Most engineers haven't built systems facing that problem. They've built shardable systems. When they get put on a live-event team, they reach for the patterns they know. Those patterns don't apply.

The parallel to Amazon Prime Day

Prime Day is Amazon's live event.

Not literally a video stream, but the same simultaneity problem. For about 48 hours, every operator on Amazon hits every API at the same moments. Sponsored Ads spend reports. SQP data refreshes. Attribution events. Listing changes. Bid updates. Inventory feeds. The entire data plane is under coordinated stress, and Amazon's own infrastructure responds by degrading in ways it doesn't on a regular Tuesday.

That degradation cascades. SP-API throttling profiles shift during peak windows. Endpoints that respond in 200 milliseconds on a normal day stretch to 4 seconds, then start returning 429s. Any tool that assumed the normal-day latency profile, and any business that runs on top of that tool, inherits the slowdown.

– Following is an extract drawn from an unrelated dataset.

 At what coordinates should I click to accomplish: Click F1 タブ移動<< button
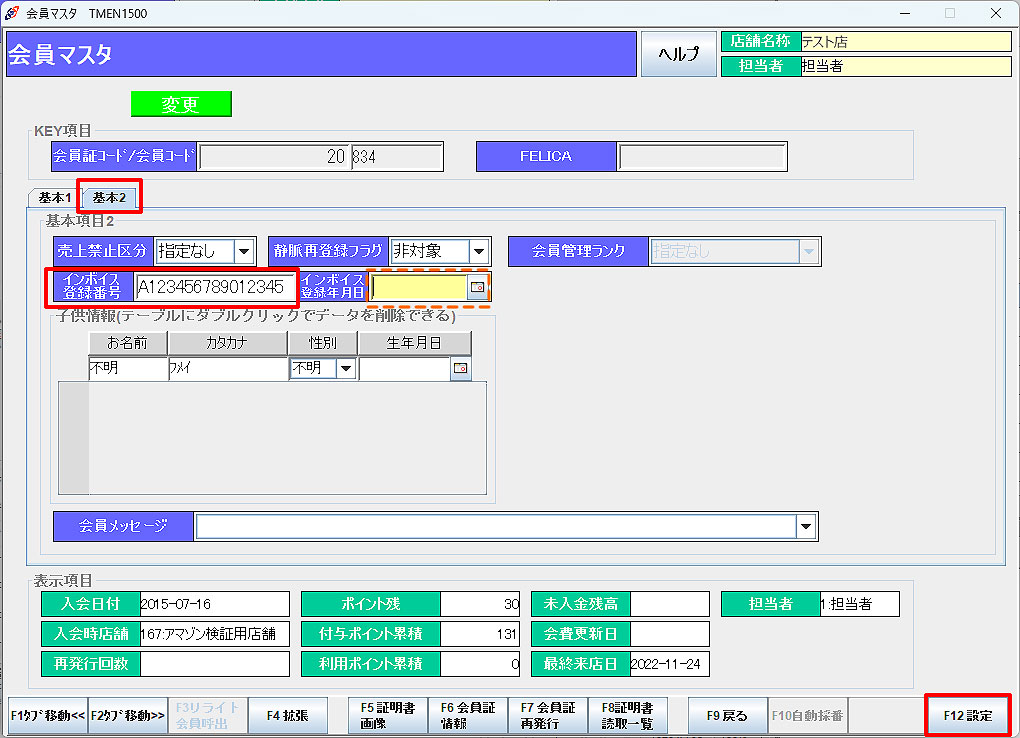point(48,715)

Your reporting goes stale. Your bid optimizer skips cycles. Your dashboards lag the actual events by hours instead of minutes. Your client calls the next morning asking why their flagship ASIN got hammered and you don't have answers yet because the data is still settling.

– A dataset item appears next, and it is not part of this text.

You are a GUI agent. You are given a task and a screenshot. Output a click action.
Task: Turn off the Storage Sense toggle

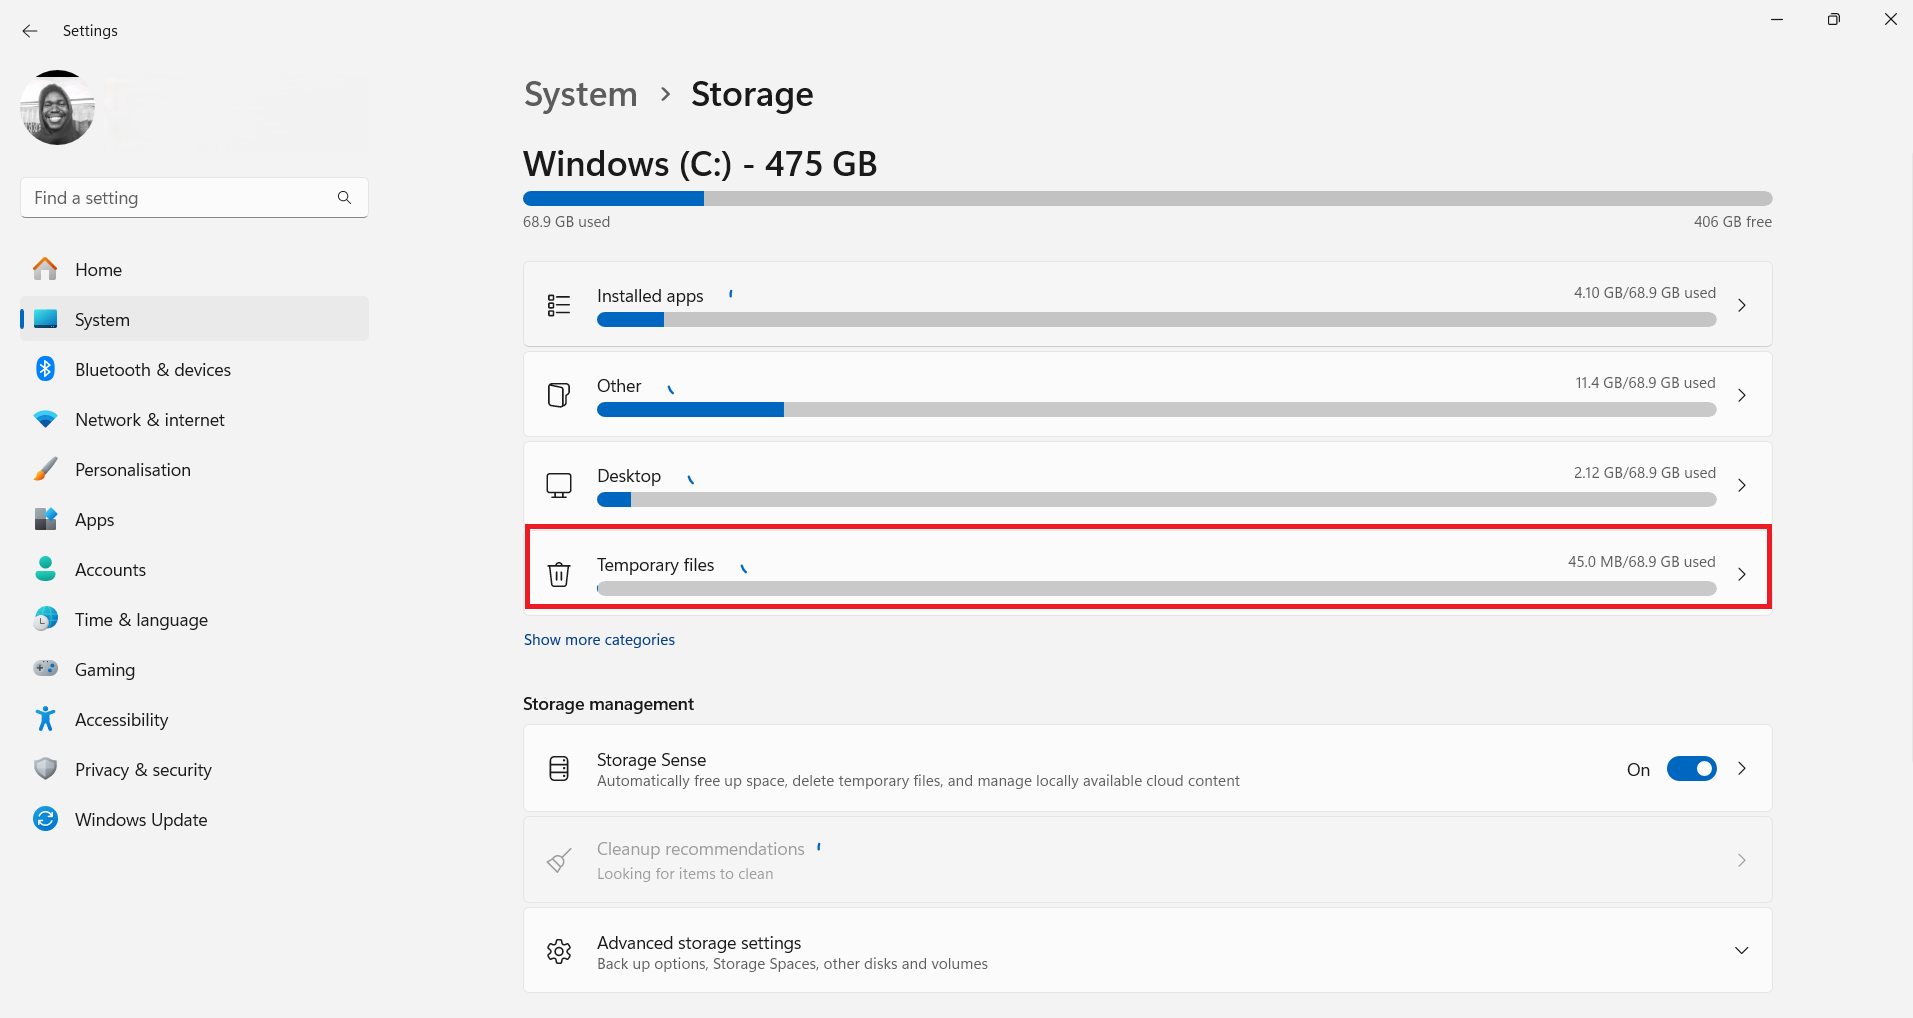tap(1691, 769)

The pattern is identical to the streaming problem. Coordinated load, not random load. Same shape. Different domain.

What people get wrong about preparing for scale

The wrong mental model is "provision more capacity." More servers, more workers, bigger instances. This works for the first kind of scale problem. It doesn't work for this one.

The right mental model is "partition your system so peak doesn't break it." That means specific patterns:

Cache aggressively. Anything you can serve from cache during the peak window, you serve from cache. Stale-but-available beats fresh-but-timing-out, especially during a 48-hour event.

Queue everything you can defer. Not every API call needs to happen at the millisecond it was triggered. Bid changes, report exports, listing updates: route them through a queue and process at sustainable rates.

Graceful degradation by default. When the upstream is slow, your system should keep working with reduced capability rather than failing completely. Read-only fallbacks. Last-known-good data. Explicit "data is delayed" badges on the UI instead of silent staleness.

Idempotency on every write. When throttling hits and retries fire, idempotency keeps you from double-spending, double-counting, or double-listing.

Pre-rendered, not live-calculated. Anything you can compute ahead of the peak and store, you compute ahead.

The brutal lesson from streaming: you cannot buy your way out of a coordination problem with more servers. Netflix has effectively infinite money and the best infrastructure team in the industry. They still buffered the Tyson fight. Because the problem wasn't capacity. The problem was coordination at a millisecond grain, and they hadn't built for it.

The principle for Amazon operators

If you're running an Amazon business and you don't have a Prime Day fallback plan, you're not running it. You're hoping.

The plan doesn't have to be perfect. It has to exist. Five concrete items:

  1. Know which API endpoints your business depends on. List them. Note their normal-day latency. You can't plan around what you haven't named.
  2. Pre-export the reports you'll need before peak. Don't try to pull a 30-day Sponsored Ads report during the event window. Pull it the day before.
  3. Decide what your tools do when data is stale. Read-only mode? Reduced cadence? Explicit warnings? Default behavior should not be "show numbers from 6 hours ago without saying so."
  4. Cache aggressively on your side. Anything the SP-API serves you, cache it for the duration. Refresh on a schedule, not on demand.
  5. Run a Prime Day fire drill in May. Simulate degraded SP-API responses against your production stack. Find the failure modes before Amazon finds them for you.

The operators who survive Prime Day every year have one thing in common. They've already lived through one breaking. They know which assumption fell over last time, and they built around it. The ones who haven't lived through one are about to learn.